STUDY MATERIAL >>
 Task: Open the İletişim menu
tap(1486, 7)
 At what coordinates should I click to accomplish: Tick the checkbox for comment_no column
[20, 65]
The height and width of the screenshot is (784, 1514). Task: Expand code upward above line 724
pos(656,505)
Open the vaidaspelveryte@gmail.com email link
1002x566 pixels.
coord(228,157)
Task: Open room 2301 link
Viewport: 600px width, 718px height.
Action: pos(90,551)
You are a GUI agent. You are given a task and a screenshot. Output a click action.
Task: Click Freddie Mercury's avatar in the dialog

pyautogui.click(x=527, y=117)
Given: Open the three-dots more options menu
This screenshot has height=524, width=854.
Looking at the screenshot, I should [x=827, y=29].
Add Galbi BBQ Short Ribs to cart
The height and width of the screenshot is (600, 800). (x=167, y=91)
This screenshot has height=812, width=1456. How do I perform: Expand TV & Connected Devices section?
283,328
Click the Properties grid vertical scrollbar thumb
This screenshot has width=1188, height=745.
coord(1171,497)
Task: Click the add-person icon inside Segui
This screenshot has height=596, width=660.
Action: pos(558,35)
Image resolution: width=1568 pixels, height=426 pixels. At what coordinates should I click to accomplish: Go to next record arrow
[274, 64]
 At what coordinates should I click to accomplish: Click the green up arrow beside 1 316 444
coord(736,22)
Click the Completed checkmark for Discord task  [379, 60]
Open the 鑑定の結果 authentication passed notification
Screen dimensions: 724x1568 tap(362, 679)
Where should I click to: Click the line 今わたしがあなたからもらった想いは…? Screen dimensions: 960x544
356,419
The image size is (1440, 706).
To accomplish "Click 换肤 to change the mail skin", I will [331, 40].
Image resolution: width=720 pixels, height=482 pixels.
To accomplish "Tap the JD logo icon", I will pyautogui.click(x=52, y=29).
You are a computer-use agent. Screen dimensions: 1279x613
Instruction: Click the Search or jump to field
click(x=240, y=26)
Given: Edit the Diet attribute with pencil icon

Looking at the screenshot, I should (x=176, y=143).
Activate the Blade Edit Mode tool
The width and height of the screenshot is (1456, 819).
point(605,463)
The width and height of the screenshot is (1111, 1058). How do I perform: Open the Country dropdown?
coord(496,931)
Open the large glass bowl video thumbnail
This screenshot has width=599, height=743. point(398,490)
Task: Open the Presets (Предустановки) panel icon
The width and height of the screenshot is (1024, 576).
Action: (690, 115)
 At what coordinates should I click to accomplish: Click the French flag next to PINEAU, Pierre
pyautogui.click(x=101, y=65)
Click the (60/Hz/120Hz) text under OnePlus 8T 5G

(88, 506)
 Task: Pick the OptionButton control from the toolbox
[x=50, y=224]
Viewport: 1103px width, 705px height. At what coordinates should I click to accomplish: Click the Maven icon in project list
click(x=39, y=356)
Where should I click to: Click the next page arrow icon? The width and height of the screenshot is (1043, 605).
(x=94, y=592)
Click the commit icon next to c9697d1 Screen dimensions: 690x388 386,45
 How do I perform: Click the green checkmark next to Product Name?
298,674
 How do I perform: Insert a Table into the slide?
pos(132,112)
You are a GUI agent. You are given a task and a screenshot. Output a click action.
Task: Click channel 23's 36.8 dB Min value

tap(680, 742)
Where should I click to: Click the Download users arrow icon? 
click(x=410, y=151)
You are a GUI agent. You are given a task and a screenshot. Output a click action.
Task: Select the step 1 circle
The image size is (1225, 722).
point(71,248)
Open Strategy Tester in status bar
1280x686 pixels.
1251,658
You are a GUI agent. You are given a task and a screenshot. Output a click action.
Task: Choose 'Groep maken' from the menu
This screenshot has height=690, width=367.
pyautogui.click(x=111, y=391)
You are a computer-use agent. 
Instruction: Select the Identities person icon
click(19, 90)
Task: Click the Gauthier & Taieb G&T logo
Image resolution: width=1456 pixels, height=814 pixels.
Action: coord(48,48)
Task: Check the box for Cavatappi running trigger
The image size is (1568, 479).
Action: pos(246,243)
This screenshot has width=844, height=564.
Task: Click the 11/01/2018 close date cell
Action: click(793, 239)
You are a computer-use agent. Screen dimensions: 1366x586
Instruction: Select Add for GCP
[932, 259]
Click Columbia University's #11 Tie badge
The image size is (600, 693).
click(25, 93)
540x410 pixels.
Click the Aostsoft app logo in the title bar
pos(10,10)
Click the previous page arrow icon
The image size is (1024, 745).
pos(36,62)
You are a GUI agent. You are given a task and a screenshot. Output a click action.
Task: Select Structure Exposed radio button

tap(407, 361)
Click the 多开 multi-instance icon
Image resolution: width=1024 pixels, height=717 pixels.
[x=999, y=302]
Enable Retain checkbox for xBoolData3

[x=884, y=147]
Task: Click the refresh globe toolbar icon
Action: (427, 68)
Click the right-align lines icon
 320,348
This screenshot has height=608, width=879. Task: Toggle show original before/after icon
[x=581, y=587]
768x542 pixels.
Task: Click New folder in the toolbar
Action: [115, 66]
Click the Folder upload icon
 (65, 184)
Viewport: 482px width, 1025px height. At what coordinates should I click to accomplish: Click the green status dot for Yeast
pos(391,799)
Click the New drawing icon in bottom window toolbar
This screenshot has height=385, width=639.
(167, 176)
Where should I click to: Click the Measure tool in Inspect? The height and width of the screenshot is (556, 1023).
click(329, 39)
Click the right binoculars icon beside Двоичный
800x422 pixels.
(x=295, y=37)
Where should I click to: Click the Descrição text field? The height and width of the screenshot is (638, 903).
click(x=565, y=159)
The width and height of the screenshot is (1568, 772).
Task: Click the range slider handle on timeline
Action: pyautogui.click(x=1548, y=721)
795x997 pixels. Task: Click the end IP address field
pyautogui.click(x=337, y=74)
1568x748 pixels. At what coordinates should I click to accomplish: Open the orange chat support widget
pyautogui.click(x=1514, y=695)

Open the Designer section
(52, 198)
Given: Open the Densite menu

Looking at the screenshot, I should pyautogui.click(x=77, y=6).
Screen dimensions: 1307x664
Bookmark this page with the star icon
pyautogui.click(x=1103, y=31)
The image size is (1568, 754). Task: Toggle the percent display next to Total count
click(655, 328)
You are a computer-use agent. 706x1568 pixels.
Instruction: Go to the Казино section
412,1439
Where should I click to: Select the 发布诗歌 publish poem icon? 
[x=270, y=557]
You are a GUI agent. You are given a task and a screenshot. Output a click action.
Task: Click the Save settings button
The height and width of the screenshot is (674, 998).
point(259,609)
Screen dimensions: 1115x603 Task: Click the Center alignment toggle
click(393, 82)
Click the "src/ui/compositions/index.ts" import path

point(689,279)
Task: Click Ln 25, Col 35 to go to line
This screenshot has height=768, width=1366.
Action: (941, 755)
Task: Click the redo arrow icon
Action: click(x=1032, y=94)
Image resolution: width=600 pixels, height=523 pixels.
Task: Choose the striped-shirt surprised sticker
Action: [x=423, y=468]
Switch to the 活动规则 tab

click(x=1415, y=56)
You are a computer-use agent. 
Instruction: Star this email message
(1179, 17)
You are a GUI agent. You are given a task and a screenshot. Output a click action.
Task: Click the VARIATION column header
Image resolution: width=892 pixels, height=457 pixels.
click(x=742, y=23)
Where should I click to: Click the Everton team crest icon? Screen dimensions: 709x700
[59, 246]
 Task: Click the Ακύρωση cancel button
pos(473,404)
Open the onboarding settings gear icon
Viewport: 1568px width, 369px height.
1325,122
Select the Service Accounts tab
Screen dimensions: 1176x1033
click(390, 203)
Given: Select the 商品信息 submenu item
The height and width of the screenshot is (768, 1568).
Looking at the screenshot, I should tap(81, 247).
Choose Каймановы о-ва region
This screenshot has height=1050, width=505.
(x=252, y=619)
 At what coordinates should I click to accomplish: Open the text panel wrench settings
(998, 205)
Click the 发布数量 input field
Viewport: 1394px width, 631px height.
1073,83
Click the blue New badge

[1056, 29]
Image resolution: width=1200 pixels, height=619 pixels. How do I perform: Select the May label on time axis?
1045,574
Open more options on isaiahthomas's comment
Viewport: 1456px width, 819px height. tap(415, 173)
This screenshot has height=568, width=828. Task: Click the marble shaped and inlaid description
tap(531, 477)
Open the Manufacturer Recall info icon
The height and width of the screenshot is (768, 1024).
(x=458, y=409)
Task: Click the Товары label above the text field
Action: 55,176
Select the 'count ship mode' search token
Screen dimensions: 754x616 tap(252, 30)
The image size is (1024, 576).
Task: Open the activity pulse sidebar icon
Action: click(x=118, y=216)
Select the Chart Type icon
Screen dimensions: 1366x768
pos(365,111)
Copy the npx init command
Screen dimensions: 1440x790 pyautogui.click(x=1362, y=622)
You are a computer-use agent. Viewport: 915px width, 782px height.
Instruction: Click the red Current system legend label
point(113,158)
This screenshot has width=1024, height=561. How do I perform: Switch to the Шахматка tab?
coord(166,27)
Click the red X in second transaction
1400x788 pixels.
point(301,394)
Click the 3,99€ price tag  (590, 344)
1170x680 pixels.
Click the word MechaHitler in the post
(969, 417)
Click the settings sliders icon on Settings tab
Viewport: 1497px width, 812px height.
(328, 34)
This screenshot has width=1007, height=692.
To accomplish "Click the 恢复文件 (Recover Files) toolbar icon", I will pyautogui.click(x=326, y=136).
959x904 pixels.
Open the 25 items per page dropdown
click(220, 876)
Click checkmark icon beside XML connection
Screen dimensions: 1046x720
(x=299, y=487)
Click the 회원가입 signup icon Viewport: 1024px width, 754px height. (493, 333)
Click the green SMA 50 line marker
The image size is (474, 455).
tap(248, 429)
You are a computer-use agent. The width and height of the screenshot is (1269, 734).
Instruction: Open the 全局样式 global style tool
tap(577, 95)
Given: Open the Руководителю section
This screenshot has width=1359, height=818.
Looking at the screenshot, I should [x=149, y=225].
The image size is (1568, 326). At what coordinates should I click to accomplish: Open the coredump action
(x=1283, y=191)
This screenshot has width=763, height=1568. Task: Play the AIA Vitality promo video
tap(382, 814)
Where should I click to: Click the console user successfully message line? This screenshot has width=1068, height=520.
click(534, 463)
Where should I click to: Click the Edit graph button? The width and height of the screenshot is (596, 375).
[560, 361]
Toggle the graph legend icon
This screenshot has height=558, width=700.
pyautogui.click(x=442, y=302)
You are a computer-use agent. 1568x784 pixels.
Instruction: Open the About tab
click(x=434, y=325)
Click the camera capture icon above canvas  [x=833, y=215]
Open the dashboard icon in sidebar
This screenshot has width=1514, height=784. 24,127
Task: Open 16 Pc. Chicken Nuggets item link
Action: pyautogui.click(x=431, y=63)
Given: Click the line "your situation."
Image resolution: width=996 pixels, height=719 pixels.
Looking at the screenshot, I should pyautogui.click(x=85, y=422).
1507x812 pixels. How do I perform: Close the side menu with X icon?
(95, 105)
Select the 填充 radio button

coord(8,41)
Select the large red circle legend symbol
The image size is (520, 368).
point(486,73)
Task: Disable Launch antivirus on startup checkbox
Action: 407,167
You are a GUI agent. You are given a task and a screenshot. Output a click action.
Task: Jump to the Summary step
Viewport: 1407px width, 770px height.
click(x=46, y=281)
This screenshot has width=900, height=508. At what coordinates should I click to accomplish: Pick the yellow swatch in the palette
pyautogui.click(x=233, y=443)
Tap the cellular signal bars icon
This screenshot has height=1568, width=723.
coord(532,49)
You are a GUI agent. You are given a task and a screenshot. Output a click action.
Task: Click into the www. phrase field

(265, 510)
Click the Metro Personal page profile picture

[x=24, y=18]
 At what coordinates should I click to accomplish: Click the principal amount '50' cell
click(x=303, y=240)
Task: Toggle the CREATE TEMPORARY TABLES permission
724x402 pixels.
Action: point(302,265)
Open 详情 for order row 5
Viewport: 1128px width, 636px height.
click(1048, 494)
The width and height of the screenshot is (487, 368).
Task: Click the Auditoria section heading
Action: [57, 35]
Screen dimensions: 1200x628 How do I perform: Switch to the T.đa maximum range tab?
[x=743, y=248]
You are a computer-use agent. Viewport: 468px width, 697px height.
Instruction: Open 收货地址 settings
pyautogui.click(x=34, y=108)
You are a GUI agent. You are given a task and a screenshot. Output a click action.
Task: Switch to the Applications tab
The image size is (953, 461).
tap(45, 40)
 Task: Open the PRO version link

TASK STATEMENT >> Tell me how many lines of the records include the word "will", and say nothing else.

SOLUTION TO THE EXERCISE >> 3